Last week I spoke at Calvin College in Grand Rapids, Michigan. My talks were part of an ongoing series of Faith and Sexuality events they’re hosting, and it quickly became apparent that the campus is having a much deeper and more nuanced discussion of these matters than I’ve seen in similar places, which was encouraging. It was a wonderful visit. Here’s one student, Ryan Struyk, with his take on the kinds of conversations we had, and here’s the campus newspaper report on my talks.
Video recordings of the talks are also available at Calvin’s website. The first one was titled “Between Presumption and Despair: Practicing the Virtue of Hope as a Celibate Gay Christian,” and the second was called “Spiritual Friendship: A Gay Christian Perspective.” As always with this sort of thing, I immediately noticed some places where I wished I’d put things differently, and places where I wished I’d significantly expanded on what I was attempting to say. (It’s just really hard to talk about these themes in a way that acknowledges both unanswered questions and a certain confidence in Scripture and the Christian tradition, both personal and communal pain and joy, both ongoing tension and reliable grace.
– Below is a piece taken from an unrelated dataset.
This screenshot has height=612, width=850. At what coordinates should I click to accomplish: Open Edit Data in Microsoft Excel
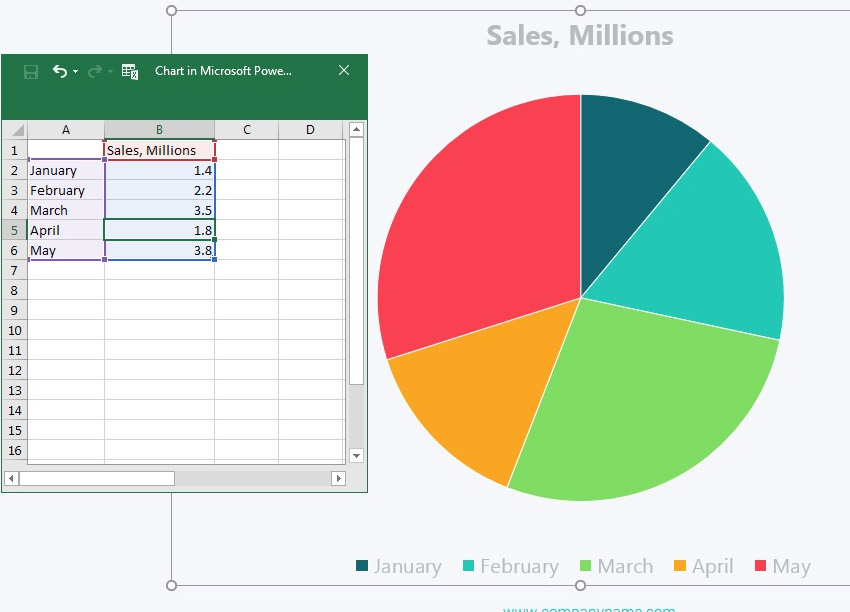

I am coming to believe that the book I’m working on will only be satisfying—to me, at least—if I can find a way to write well, to write hopefully but also unflinchingly, about all the hardships of friendship, including jealousy, betrayal, frustrated longing, etc.)
If any of you have feedback for me on how to do a better job next time, I’d love to hear from you in the combox. I’m trying to get better at speaking publicly on these topics.
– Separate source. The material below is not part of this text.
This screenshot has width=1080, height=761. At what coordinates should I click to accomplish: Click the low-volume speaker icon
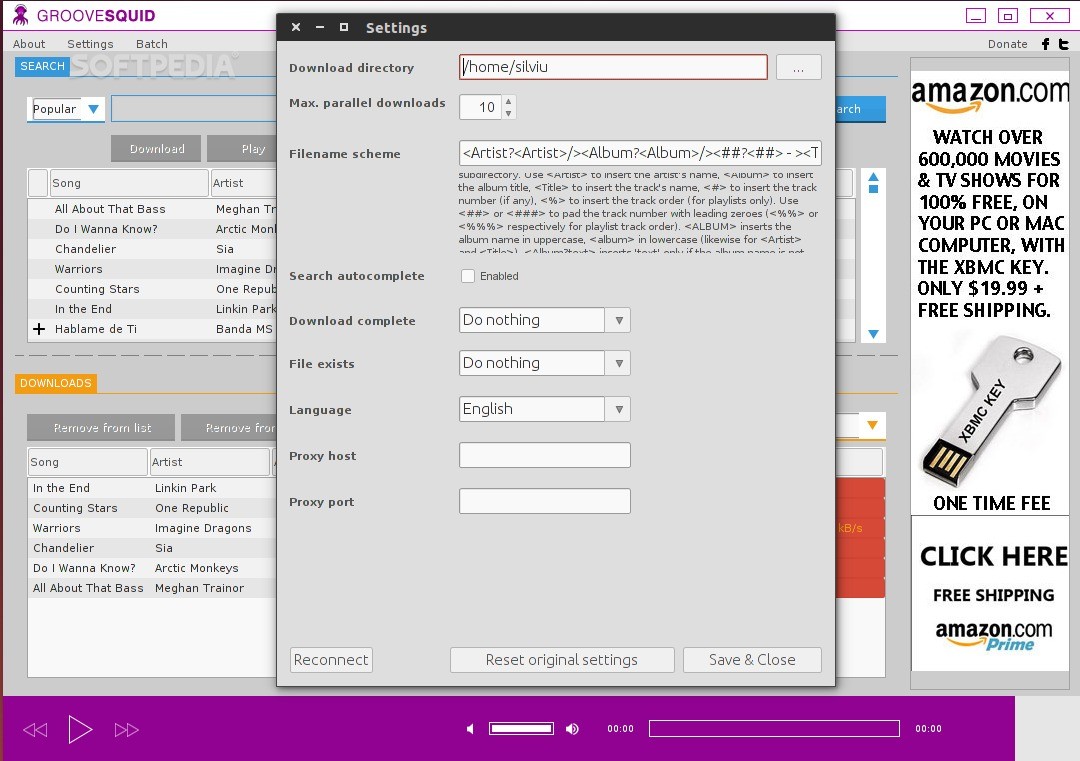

And finally, I’ll just add one more note about the visit. I invited a very good friend of mine to travel with me to Calvin, and immediately after my talks, he and I met up for dinner to debrief with another friend who had attended the talks. I found that having these two friends in the audience was comforting (“I’m not out here doing this alone!”) but also helpful in reminding me not to venture beyond what I know. It’s harder to romanticize your own struggles and portray friendship as some kind of problem-free solution to celibate gay Christian loneliness when you know that you’re speaking to at least a couple of people who know you personally and know the ways you’re singing along with U2: “I still haven’t found what I’m lookin’ for….”
If anyone at Calvin is reading this, I want to say a huge “thank you” again to your community. I hope that some of the conversations we started about “spiritual friendship” in Christian history will continue and bear good fruit on your campus.